Réunion du 23 mars 2011 à 21h30
Débat sur l'actualité de l' espace schengen

Photo issue du site de l'Assemblée nationale ou de WikipediaRudy Salles :

Monsieur le président, monsieur le ministre, mes chers collègues, le 14 juin 1985, cinq États membres de la Communauté européenne, la France, l'Allemagne, la Belgique, le Luxembourg et les Pays-Bas, s'accordaient, en signant les premiers accords de Schengen, à donner enfin une signification à la notion de libre circulation des personnes en Europe. Conscients, aux termes de l'accord lui-même, que l'Union sans cesse plus étroite des peuples des États membres des Communautés européennes devait trouver son expression dans le libre franchissement des frontières intérieures, et soucieux d'affermir la solidarité entre leurs peuples, ces cinq États décidaient alors de lever les obstacles à la libre circulation des personnes à leurs frontières communes.

Plus de vingt-cinq ans après la signature de ces accords, l'espace Schengen, progressivement élargi, demeure sans doute l'un des acquis à la fois les plus symboliques et les plus spectaculaires, l'un des succès historiques de la construction européenne, indissociable de la marche vers une véritable citoyenneté européenne.

Pour autant, si l'abolition des frontières intérieures demeure incontestablement la traduction la plus concrète pour bon nombre de nos concitoyens des accords de Schengen, le véritable défi que se sont, par ces accords, lancés les États européens réside bel et bien dans la constitution et la consolidation d'une frontière extérieure unique. Adhérer à Schengen signifie ainsi, pour tout État, de s'engager avec d'autres dans une démarche de confiance réciproque en ce qui concerne la surveillance des frontières extérieures, une prérogative historiquement des plus régaliennes. La France fait ainsi confiance à ses partenaires pour surveiller et contrôler les frontières extérieures dont ils ont la charge, de même que nos partenaires nous font confiance pour surveiller notre frontière maritime en Méditerranée ainsi que nos aéroports.

Trop longtemps, pourtant, Schengen est resté, malgré les importants efforts consentis par les États pour coordonner et mettre à niveau la surveillance de leurs frontières, un édifice bancal ou, en tout état de cause, incomplet. Manquait ainsi ce qui semblait pourtant aller de soi : la mise en place au sein de l'espace Schengen d'une véritable politique migratoire commune et concertée.

L'élargissement progressif de ces accords à de nouveaux membres n'a fait que renforcer la prégnance de cette question. Après l'Espagne, notamment ses enclaves de Ceuta et Melilla, ce sont ainsi Malte ou encore les pays d'Europe centrale ayant rejoint Schengen consécutivement à l'élargissement de 2004 qui ont été confrontés à une pression migratoire à laquelle ils n'avaient sans doute pas totalement été préparés. Pire, ces États avaient à supporter des appels d'air migratoires déclenchés par d'autres États lorsque ceux-ci décidaient, par exemple, de procéder à une vague de régularisation sans qu'aucun mécanisme de concertation soit prévu pour cette matière demeurée une compétence strictement nationale.

§ ÉNONCÉ ÉCRIT A:
Répondez aux questions suivantes d'après le texte sur l'espace Schengen.
(i) À quelle date les premiers accords de Schengen ont-ils été signés ?
(ii) Qu'est-ce que les partenaires de la France lui font confiance pour surveiller ?
(iii) Quelles enclaves de l'Espagne sont citées ?
§ ÉNONCÉ ÉCRIT B:
Recopiez le passage du texte sur l'espace Schengen qui va de « Trop longtemps, pourtant, Schengen » jusqu'à « commune et concertée. », en remplaçant « édifice » par « ensemble ».
§ ÉNONCÉ ÉCRIT C:
Poursuivez le texte sur l'espace Schengen à la suite de sa dernière phrase.
Le matériel ci-après provient d'une autre source.

§ DONNÉES BRUTES:

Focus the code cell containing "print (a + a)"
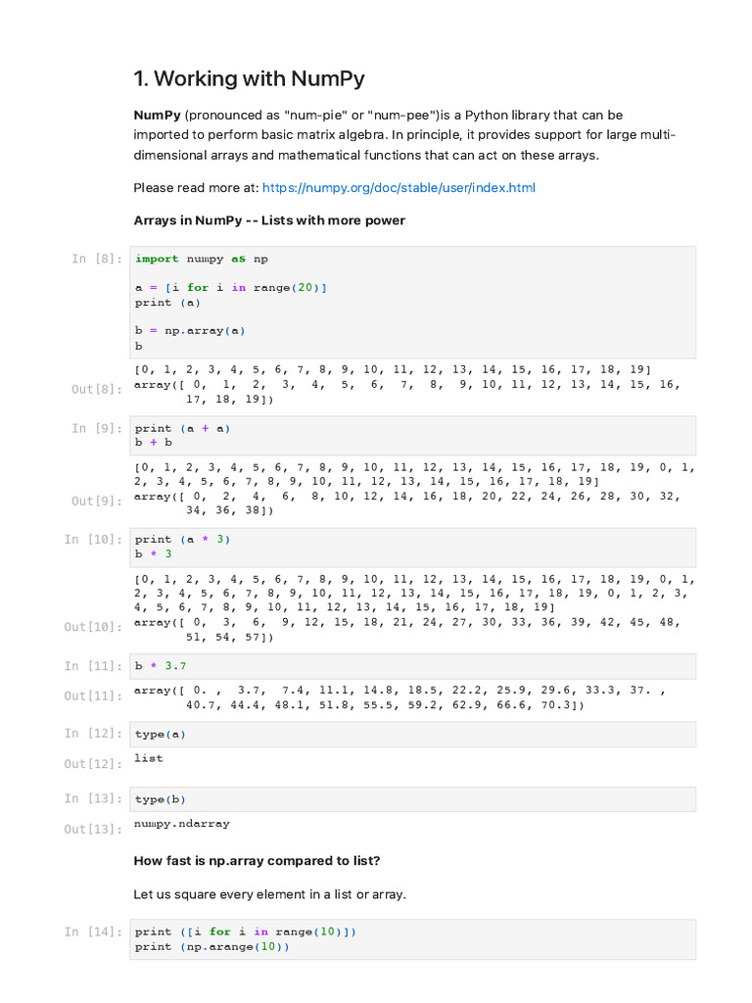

§ RÉPONSE À L'EXERCICE A:
(i) Le 14 juin 1985.
(ii) Sa frontière maritime en Méditerranée ainsi que ses aéroports.
(iii) Ceuta et Melilla.

§ RÉPONSE À L'EXERCICE B:
Trop longtemps, pourtant, Schengen est resté, malgré les importants efforts consentis par les États pour coordonner et mettre à niveau la surveillance de leurs frontières, un ensemble bancal ou, en tout état de cause, incomplet. Manquait ainsi ce qui semblait pourtant aller de soi : la mise en place au sein de l'espace Schengen d'une véritable politique migratoire commune et concertée.

§ RÉPONSE À L'EXERCICE C:
De fait, l'Europe souffrait, tant dans l'organisation d'une migration légale que dans la lutte contre les réseaux clandestins, d'un manque criant de cohérence qui ne pouvait qu'amener de l'eau au moulin de tout ce que notre classe politique compte d'eurosceptiques. Pourtant, et nous n'avions eu de cesse de le déplorer, de longues années ont dû passer pour que, à force de vaines incantations à la solidarité entre États membres, les esprits évoluent et pour que l'Europe se dote enfin en la matière d'une véritable stratégie commune.

Dans la foulée du pacte européen pour l'immigration et l'asile, adopté sous présidence française à l'unanimité des États membres, les institutions communautaires, Parlement et Conseil, ont adopté, entre décembre 2008 et juin 2009, trois directives – « Retour », « Carte bleue européenne » et « Sanctions » – qui constituent aujourd'hui l'embryon d'une politique véritablement commune tant en matière d'accueil des étrangers qualifiés que de lutte contre le travail illégal ou de reconduite des migrants en situation irrégulière. À ce titre, je veux rappeler, au nom de mes collègues du Nouveau Centre, notre attachement à ce que l'Europe poursuive sa montée en puissance sur cette question, car il en va bien de la viabilité de l'espace Schengen lui-même.

Pour autant, la question qui demeure actuellement dans tous les esprits, dès lors qu'il est fait mention de l'espace Schengen, tient, il faut bien le reconnaître, davantage à son élargissement qu'à son approfondissement dans la mesure où il appartenait, lors du conseil « justice et affaires intérieures » du 24 février dernier, aux États membres de se prononcer sur l'entrée de la Roumanie et de la Bulgarie dans Schengen. Sur ce sujet, la communauté de destin qui nous lie désormais aux membres de l'Union européenne pose l'exigence d'un dialogue franc et sincère avec l'ensemble de nos partenaires. C'est pourquoi je veux saluer l'équilibre des termes trouvés par la résolution adoptée, voici quelques semaines, à ce sujet par notre commission des affaires européennes.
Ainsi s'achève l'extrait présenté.